Jean de Clercq

Personal information
- Full name: Jean de Clercq
- Date of birth: 17 May 1905
- Place of birth: Antwerp, Belgium
- Date of death: 20 March 1984 (aged 78)
- Position: Midfielder

Senior career*
- Years: Team / Apps / (Gls)
- 1919–1924: Beerschot VAV
- 1925–1938: Royal Antwerp F.C.

International career
- 1930–1933: Belgium / 11 / (0)

Managerial career
- 1949–1953: Royal Antwerp F.C. (with Richard Gedopt)

= Jean De Clercq =

Belgian footballer

Jean de Clercq (17 May 1905, in Antwerp, Belgium – 20 March 1984) was a Belgian footballer.

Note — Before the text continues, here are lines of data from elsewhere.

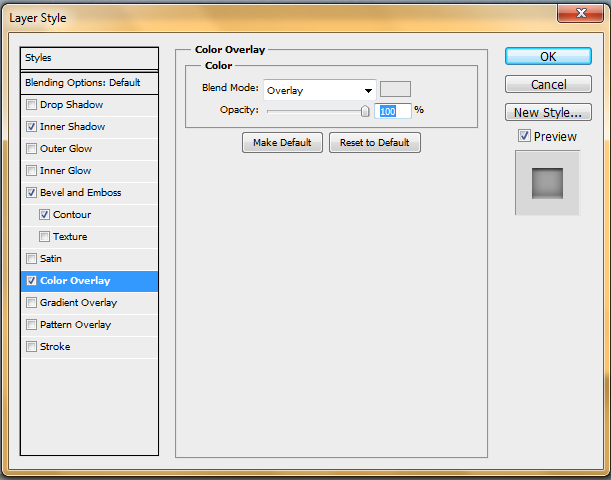Disable the Bevel and Emboss checkbox
611x480 pixels.
click(32, 193)
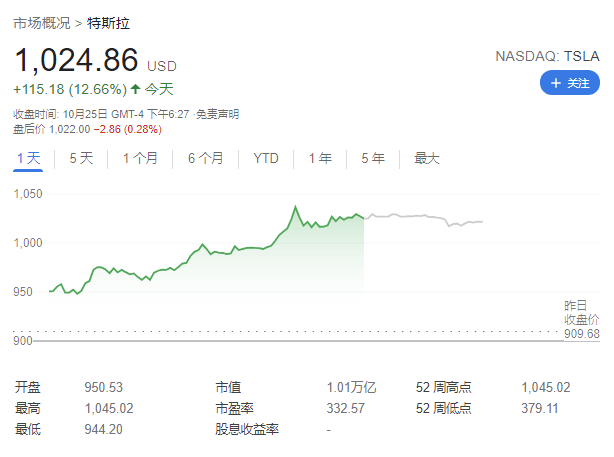Open the 市场概况 breadcrumb link
The width and height of the screenshot is (614, 457).
tap(41, 21)
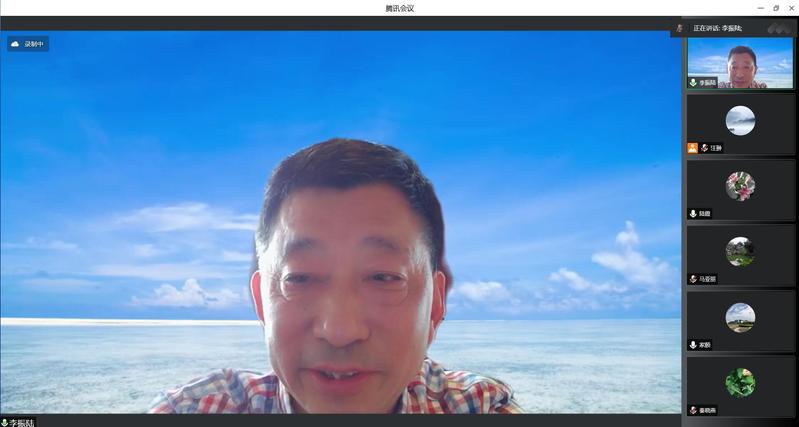Select 李振陆's video thumbnail in the sidebar
Image resolution: width=799 pixels, height=427 pixels.
click(x=740, y=63)
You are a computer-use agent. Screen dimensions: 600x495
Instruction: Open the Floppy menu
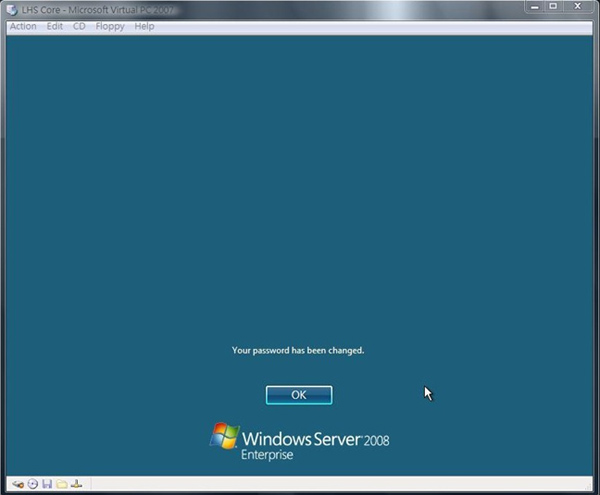pos(110,26)
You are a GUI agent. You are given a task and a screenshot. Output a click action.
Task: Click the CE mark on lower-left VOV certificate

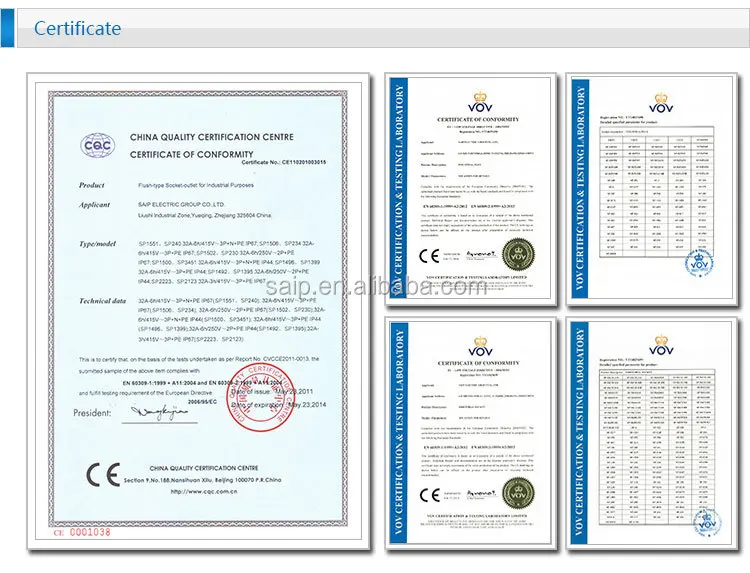429,495
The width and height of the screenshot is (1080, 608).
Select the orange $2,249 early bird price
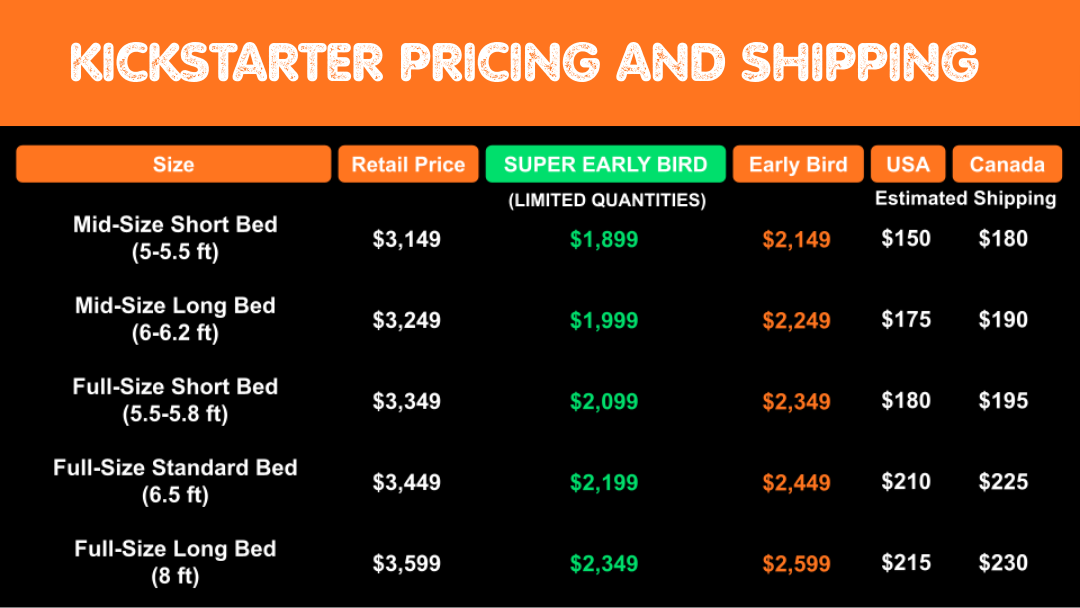point(796,320)
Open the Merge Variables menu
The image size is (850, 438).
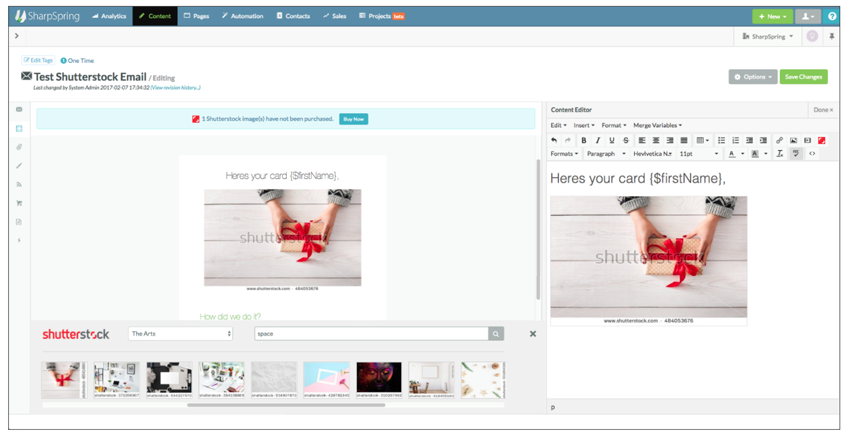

He played as a midfielder for Royal Antwerp F.C., where he played 219 league games and for the Belgium team. He was named to the squad for the 1930 World Cup in Montevideo.

He was coach of the Great Old from 1949 to 1953, with the former goalkeeper for the club, Richard Gedopt.

== Honours ==
- International from 1930 to 1933 (11 caps)
- Played in the 1930 World Cup (1 match)
- Champion of Belgium in 1929 and 1931 with Royal Antwerp F.C.